I like the idea of the piping self consuming as its being worn away. Another benefit would be its very easy to reduce its diameter of the pipe just put into chuck and wet sand with emery cloth to desired size. They make copper tubing from ¼ up and its easy to acquire.

All the best.   Anthony.


----------



## bearcar1 (Feb 7, 2010)

Hi Steve, I am liking your method of lapping using the CU pipe and compound, how is the pipe held in the lathe? Is it held in the tool post? I have personally never cared for the brake hone ideas as I never trusted the bloody things to hone evenly without introducing a taper. I know one has to keep the device moving but still I do not trust them. This method, if I am following correctly here would seem to assure a square bore. Thanks


BC1
Jim


----------



## Cedge (Feb 7, 2010)

The pipe is hand held and only makes contact at a single point. I keep it sliding back and forth through the bore. The pipe doesn't wear away, but the compound is designed to wear away as it is works. 

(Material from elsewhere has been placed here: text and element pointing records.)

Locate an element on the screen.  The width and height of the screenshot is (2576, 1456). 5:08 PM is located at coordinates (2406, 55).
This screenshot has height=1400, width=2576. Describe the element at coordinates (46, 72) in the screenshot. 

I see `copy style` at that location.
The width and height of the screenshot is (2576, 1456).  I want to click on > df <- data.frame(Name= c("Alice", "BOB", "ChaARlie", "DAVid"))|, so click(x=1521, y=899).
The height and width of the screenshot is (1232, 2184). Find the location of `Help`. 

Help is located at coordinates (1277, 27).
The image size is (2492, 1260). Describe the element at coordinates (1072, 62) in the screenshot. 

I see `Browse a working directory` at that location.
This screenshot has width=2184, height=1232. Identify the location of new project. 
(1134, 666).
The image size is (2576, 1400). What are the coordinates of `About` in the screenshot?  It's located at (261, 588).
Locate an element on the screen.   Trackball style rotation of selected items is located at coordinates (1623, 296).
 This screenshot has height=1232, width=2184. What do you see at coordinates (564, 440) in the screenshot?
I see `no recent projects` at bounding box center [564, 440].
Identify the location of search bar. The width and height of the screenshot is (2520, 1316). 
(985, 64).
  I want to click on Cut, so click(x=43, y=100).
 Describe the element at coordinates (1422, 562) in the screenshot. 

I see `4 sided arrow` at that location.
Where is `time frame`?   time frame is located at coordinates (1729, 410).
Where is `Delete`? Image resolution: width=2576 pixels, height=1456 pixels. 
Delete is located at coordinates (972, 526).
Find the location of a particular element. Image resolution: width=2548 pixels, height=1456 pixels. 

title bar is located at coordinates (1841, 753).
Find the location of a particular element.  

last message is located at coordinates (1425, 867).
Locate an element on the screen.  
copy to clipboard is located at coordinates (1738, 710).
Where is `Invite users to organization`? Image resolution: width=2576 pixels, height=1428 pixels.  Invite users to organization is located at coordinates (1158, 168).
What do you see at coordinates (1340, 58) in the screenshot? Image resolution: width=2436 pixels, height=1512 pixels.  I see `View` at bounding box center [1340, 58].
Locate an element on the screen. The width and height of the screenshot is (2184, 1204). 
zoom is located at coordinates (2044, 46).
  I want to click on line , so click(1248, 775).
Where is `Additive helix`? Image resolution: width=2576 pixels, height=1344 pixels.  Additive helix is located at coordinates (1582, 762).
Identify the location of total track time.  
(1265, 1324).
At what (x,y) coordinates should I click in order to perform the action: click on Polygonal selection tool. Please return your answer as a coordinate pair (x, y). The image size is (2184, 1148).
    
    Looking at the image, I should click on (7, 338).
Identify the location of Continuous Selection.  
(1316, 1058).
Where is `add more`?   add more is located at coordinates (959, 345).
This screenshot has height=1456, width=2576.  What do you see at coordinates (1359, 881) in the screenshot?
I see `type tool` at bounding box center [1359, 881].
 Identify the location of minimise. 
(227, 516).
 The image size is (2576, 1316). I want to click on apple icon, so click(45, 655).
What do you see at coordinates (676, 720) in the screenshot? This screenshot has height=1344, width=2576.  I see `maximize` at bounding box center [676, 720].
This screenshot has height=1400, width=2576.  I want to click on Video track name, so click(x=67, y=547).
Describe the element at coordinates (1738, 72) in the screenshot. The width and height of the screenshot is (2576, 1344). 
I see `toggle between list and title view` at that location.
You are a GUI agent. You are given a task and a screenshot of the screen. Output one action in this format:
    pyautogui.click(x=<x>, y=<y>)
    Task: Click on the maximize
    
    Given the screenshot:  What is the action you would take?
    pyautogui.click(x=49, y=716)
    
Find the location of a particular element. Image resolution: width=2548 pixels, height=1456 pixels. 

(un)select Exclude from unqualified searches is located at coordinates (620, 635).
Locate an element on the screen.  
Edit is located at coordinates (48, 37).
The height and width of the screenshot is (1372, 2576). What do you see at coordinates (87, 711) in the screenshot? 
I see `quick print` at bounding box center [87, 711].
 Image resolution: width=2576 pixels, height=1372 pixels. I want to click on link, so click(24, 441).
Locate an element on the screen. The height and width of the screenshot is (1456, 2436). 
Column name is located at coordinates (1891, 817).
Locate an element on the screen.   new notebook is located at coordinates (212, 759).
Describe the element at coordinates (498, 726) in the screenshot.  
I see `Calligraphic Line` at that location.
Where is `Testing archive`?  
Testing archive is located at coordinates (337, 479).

The thing that isn't show is the two straight score marks I added down the sides of the pipe to help keep the compound in the bore while it works. It took about 15 minutes to lap the bore smooth and straight. It won't remove a large taper, but it does well to even up a small one.

Steve


----------



## tel (Feb 7, 2010)

Alan J. Richer  said:
			
		

> Tel, don;t you worry about getting embedded abrasive media doing it that way - or is Brasso sufficiently soft abrasive to not embed at all?
> 
> Alan



All I can really say is that I've never had a problem with embedding using it. Some of the engines I've done this way have seen well over 20 years of perhaps higher then usual usage with no appreciable trouble.


----------



## kendo (Feb 8, 2010)

Hi Kel and Guy
            In the past i have used a piece of wooden dowel with a 
            vertical split in one end, to which a piece of very fine emery
             or wet and dry is inserted and wrapped around, and honed   
             the bores that way

                           Ken


----------